Entries for locating text and elements
◆ ◆ ◆ ◆ ◆ ◆ ◆

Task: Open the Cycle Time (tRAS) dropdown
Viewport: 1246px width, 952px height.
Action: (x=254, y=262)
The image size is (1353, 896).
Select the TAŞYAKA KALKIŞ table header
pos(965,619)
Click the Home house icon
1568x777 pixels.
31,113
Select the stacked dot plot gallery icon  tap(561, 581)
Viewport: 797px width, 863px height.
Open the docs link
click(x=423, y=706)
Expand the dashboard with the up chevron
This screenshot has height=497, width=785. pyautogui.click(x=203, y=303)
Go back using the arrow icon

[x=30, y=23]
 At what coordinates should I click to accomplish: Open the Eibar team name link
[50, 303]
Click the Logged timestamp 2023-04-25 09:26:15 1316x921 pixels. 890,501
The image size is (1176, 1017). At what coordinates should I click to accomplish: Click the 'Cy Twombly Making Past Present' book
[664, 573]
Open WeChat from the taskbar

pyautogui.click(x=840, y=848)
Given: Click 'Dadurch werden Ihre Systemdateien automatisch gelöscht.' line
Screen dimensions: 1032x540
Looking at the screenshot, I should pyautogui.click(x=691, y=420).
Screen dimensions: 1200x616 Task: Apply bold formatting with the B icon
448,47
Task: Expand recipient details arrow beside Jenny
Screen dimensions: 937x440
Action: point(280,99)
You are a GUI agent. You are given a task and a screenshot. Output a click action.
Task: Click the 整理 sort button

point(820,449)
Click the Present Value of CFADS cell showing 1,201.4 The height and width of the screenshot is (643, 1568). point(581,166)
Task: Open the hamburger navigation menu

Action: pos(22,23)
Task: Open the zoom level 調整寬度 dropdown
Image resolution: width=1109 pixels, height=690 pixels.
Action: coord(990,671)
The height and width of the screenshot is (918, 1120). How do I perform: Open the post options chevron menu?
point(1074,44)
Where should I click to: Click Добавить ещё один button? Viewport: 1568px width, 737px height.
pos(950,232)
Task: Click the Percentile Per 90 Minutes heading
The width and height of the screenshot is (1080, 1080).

◆ ◆ ◆ ◆ ◆ ◆ ◆

Turn all of the material above into a numbered list with one line per item. Leave out the blank lines.

1. Task: Open the Cycle Time (tRAS) dropdown
2. Viewport: 1246px width, 952px height.
3. Action: (x=254, y=262)
4. The image size is (1353, 896).
5. Select the TAŞYAKA KALKIŞ table header
6. pos(965,619)
7. Click the Home house icon
8. 1568x777 pixels.
9. 31,113
10. Select the stacked dot plot gallery icon  tap(561, 581)
11. Viewport: 797px width, 863px height.
12. Open the docs link
13. click(x=423, y=706)
14. Expand the dashboard with the up chevron
15. This screenshot has height=497, width=785. pyautogui.click(x=203, y=303)
16. Go back using the arrow icon
17. [x=30, y=23]
18.  At what coordinates should I click to accomplish: Open the Eibar team name link
19. [50, 303]
20. Click the Logged timestamp 2023-04-25 09:26:15 1316x921 pixels. 890,501
21. The image size is (1176, 1017). At what coordinates should I click to accomplish: Click the 'Cy Twombly Making Past Present' book
22. [664, 573]
23. Open WeChat from the taskbar
24. pyautogui.click(x=840, y=848)
25. Given: Click 'Dadurch werden Ihre Systemdateien automatisch gelöscht.' line
26. Screen dimensions: 1032x540
27. Looking at the screenshot, I should pyautogui.click(x=691, y=420).
28. Screen dimensions: 1200x616 Task: Apply bold formatting with the B icon
29. 448,47
30. Task: Expand recipient details arrow beside Jenny
31. Screen dimensions: 937x440
32. Action: point(280,99)
33. You are a GUI agent. You are given a task and a screenshot. Output a click action.
34. Task: Click the 整理 sort button
35. point(820,449)
36. Click the Present Value of CFADS cell showing 1,201.4 The height and width of the screenshot is (643, 1568). point(581,166)
37. Task: Open the hamburger navigation menu
38. Action: pos(22,23)
39. Task: Open the zoom level 調整寬度 dropdown
40. Image resolution: width=1109 pixels, height=690 pixels.
41. Action: coord(990,671)
42. The height and width of the screenshot is (918, 1120). How do I perform: Open the post options chevron menu?
43. point(1074,44)
44. Where should I click to: Click Добавить ещё один button? Viewport: 1568px width, 737px height.
45. pos(950,232)
46. Task: Click the Percentile Per 90 Minutes heading
47. The width and height of the screenshot is (1080, 1080).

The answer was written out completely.